THE TASK:
With the pictures left out, reproduce exactly the lines running from the line with "Given: Click the" to the last line of the material below.
+++ RECORDS TO USE
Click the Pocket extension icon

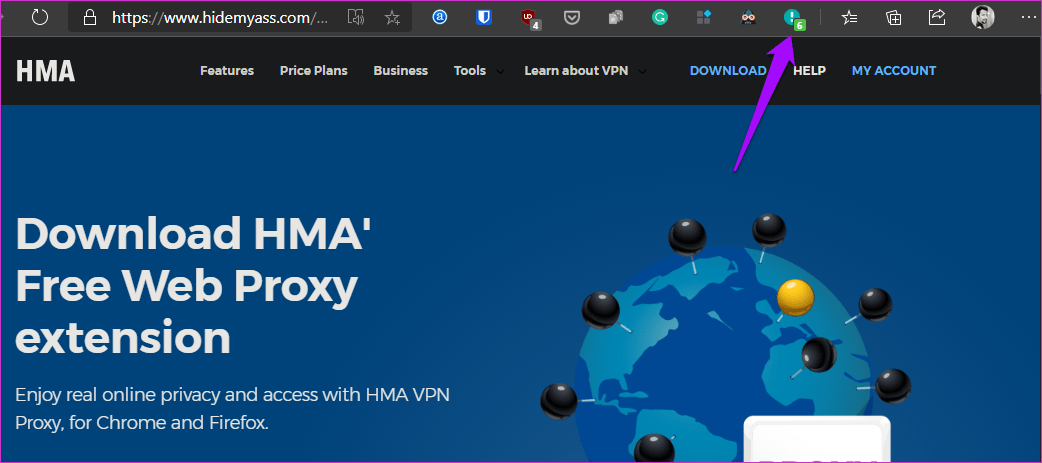[572, 17]
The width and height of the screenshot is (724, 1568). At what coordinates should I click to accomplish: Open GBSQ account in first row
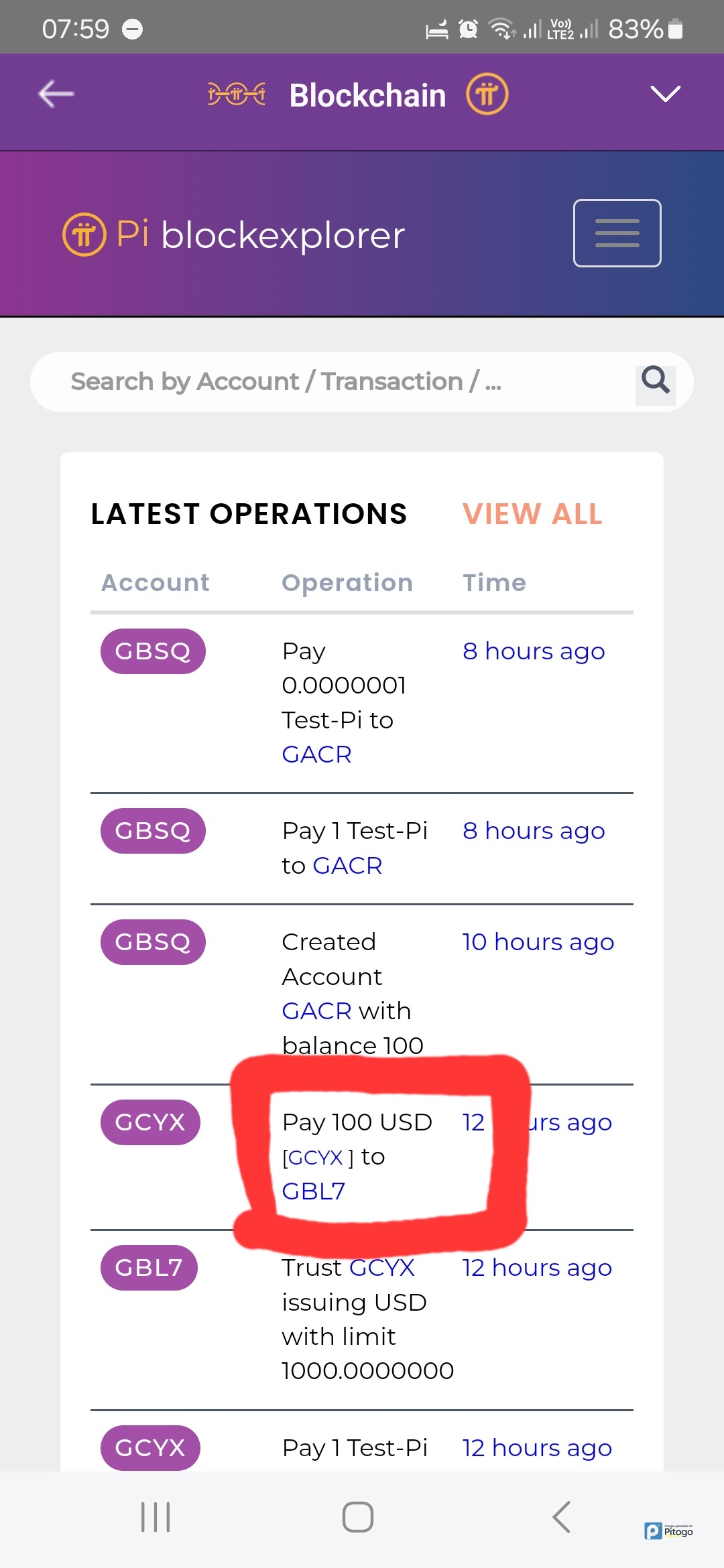pyautogui.click(x=153, y=651)
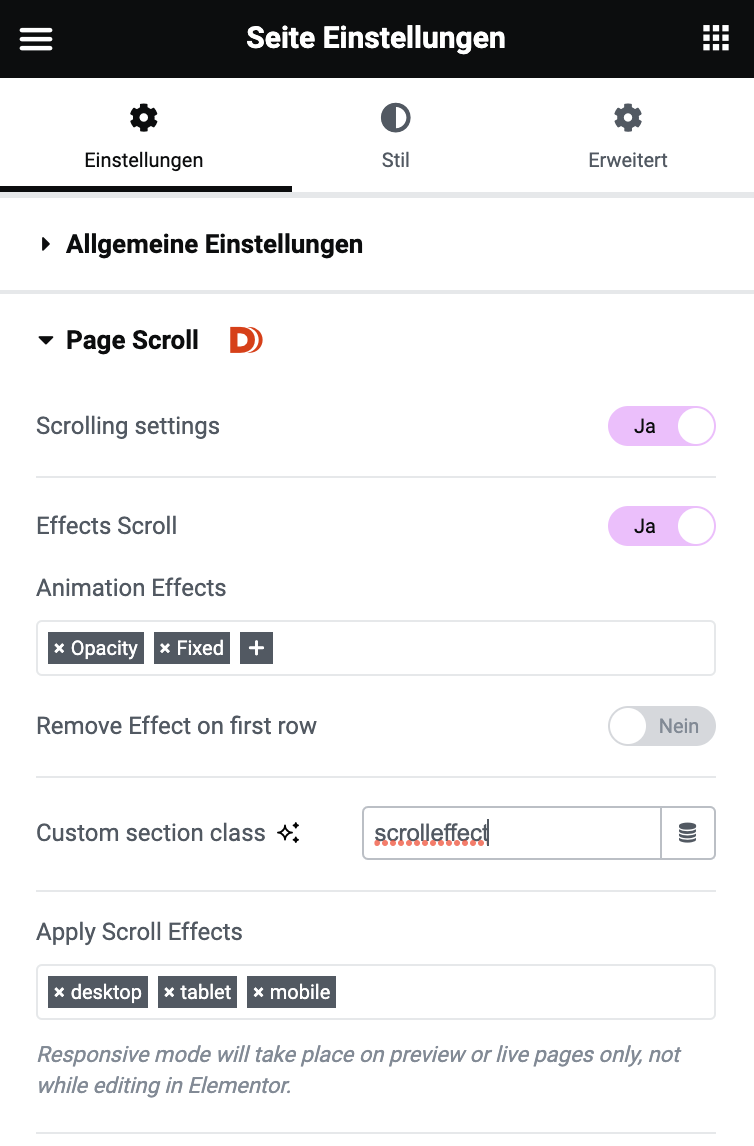This screenshot has width=754, height=1146.
Task: Click the Custom section class text field
Action: pos(511,832)
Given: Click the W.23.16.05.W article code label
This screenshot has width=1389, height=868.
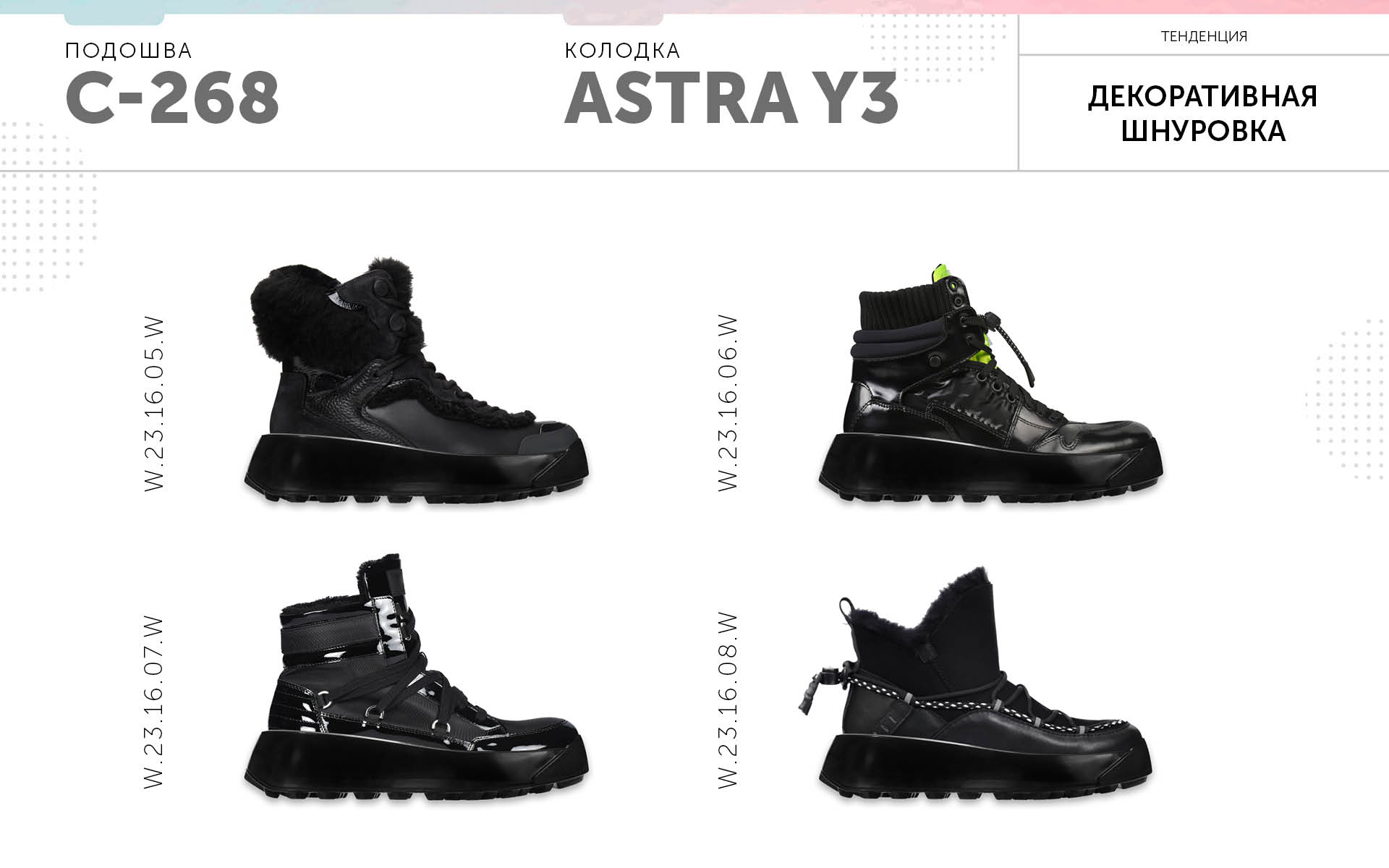Looking at the screenshot, I should pyautogui.click(x=155, y=404).
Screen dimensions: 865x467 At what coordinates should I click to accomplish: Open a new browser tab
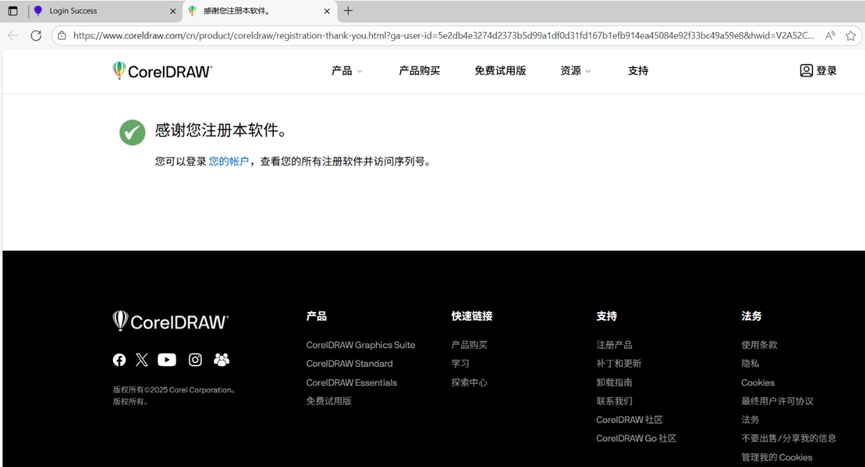(348, 11)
++++++
PROBLEM SOLUTION:
Given: Click the W.23.16.05.W article code label
This screenshot has width=1389, height=868.
Looking at the screenshot, I should pyautogui.click(x=155, y=404).
Screen dimensions: 865x467 At what coordinates should I click to accomplish: Open a new browser tab
(348, 11)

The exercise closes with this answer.